(Stored data entries)
++++++++

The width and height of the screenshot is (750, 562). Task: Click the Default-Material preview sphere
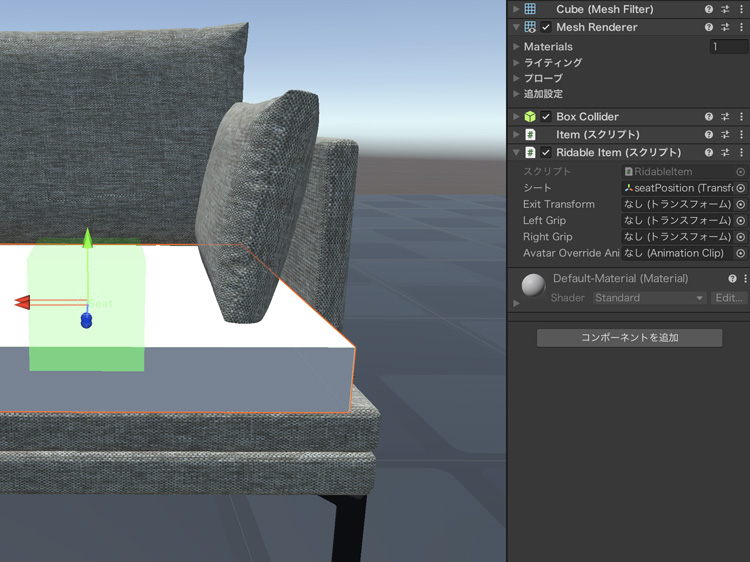534,285
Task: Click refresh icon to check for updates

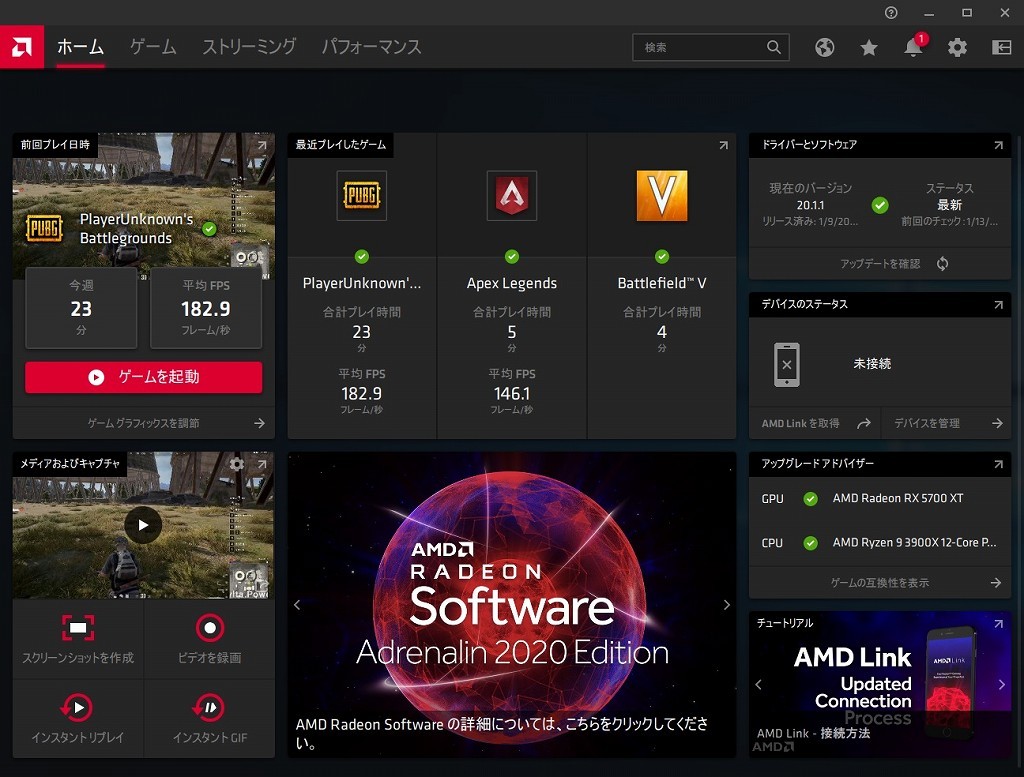Action: (942, 264)
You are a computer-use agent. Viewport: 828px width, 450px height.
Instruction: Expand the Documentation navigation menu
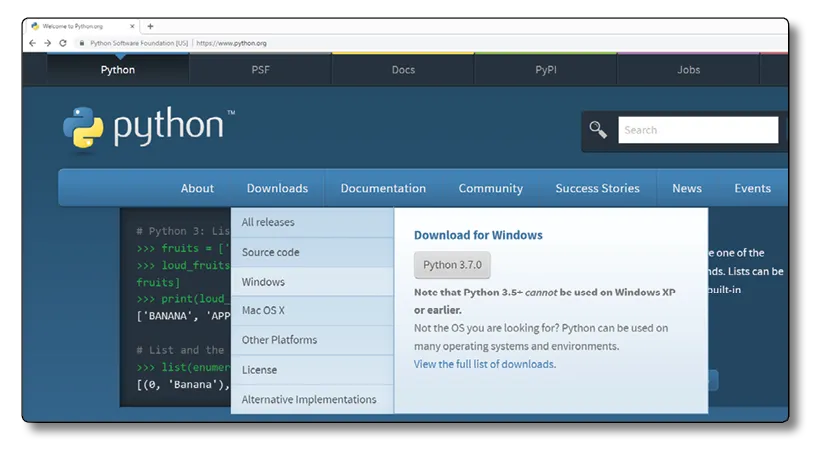coord(383,188)
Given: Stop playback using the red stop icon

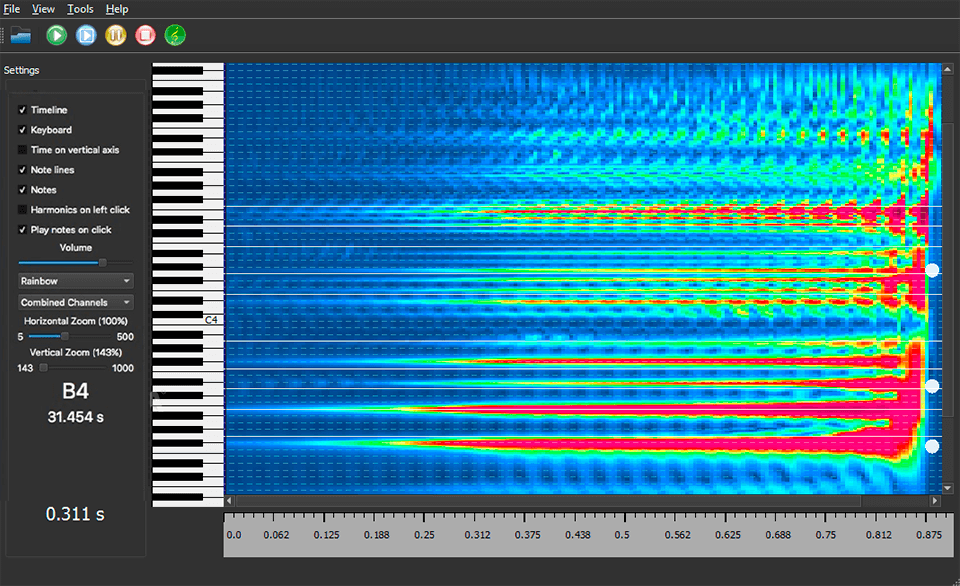Looking at the screenshot, I should click(143, 35).
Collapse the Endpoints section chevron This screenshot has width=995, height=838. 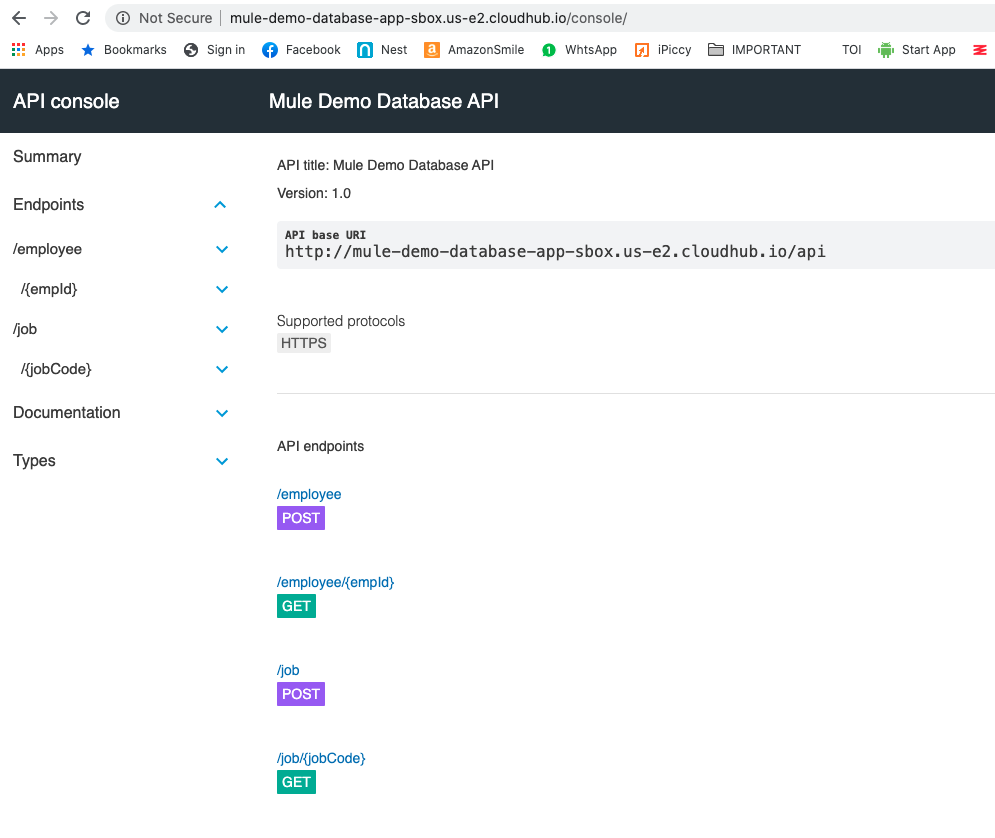[221, 205]
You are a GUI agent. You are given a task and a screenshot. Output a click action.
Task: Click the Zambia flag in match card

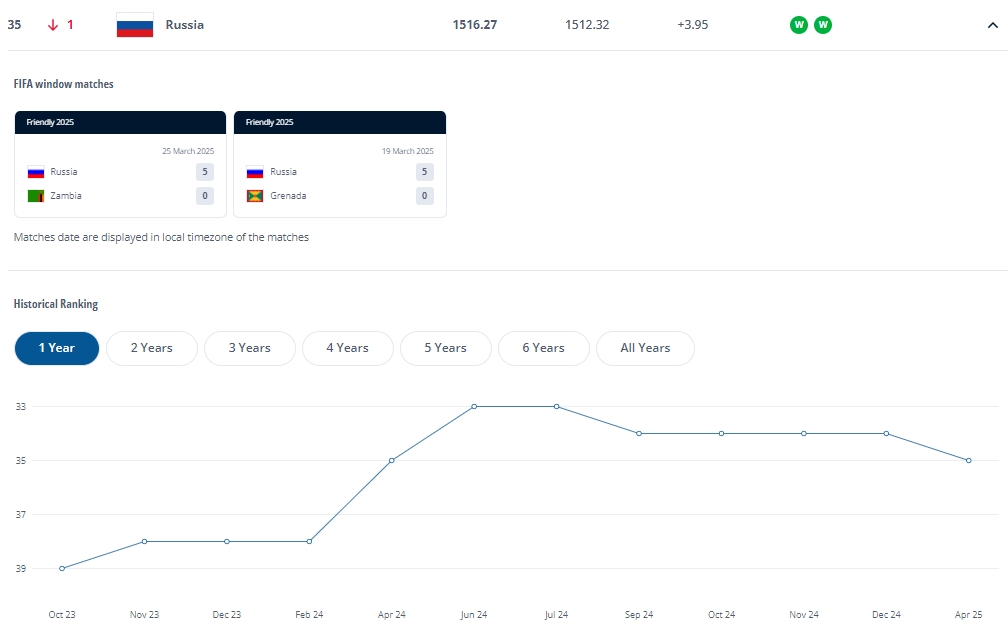[x=36, y=196]
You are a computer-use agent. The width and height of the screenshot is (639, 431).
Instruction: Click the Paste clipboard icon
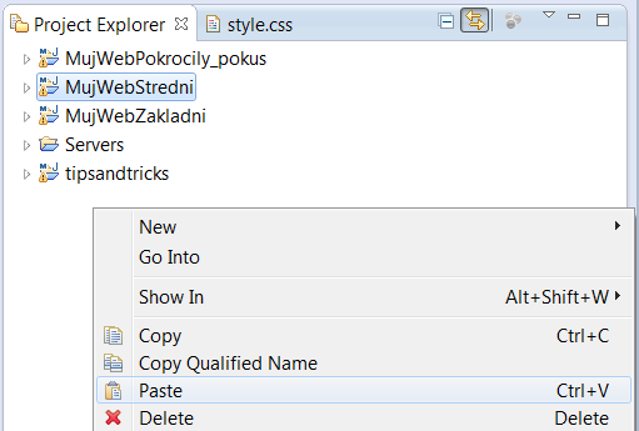click(113, 391)
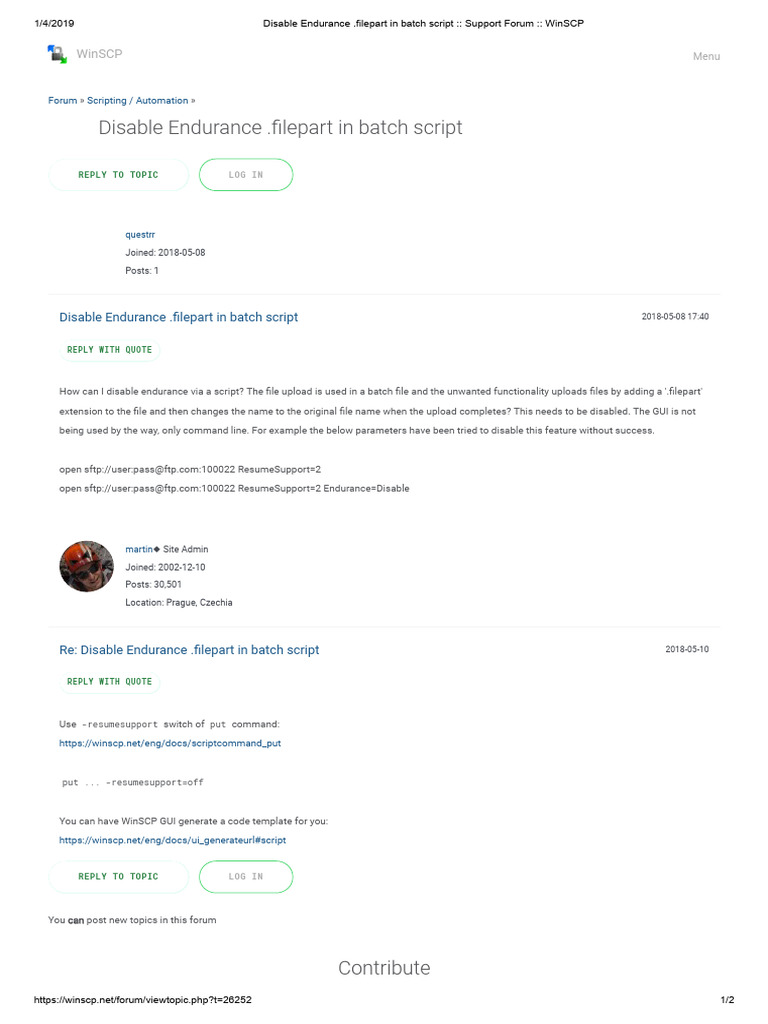Click first post timestamp 2018-05-08 17:40
This screenshot has width=768, height=1024.
pos(675,317)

++++++++

- **Exercise description**
Restate word for word the lines starting at the one that contains "You are a computer-use agent. The" and ending at the last line of the data. Skip every picture.

- **Expected answer**
You are a computer-use agent. The width and height of the screenshot is (639, 431).
Instruction: Click the Paste clipboard icon
click(113, 391)
Click first post timestamp 2018-05-08 17:40
This screenshot has width=768, height=1024.
pos(675,317)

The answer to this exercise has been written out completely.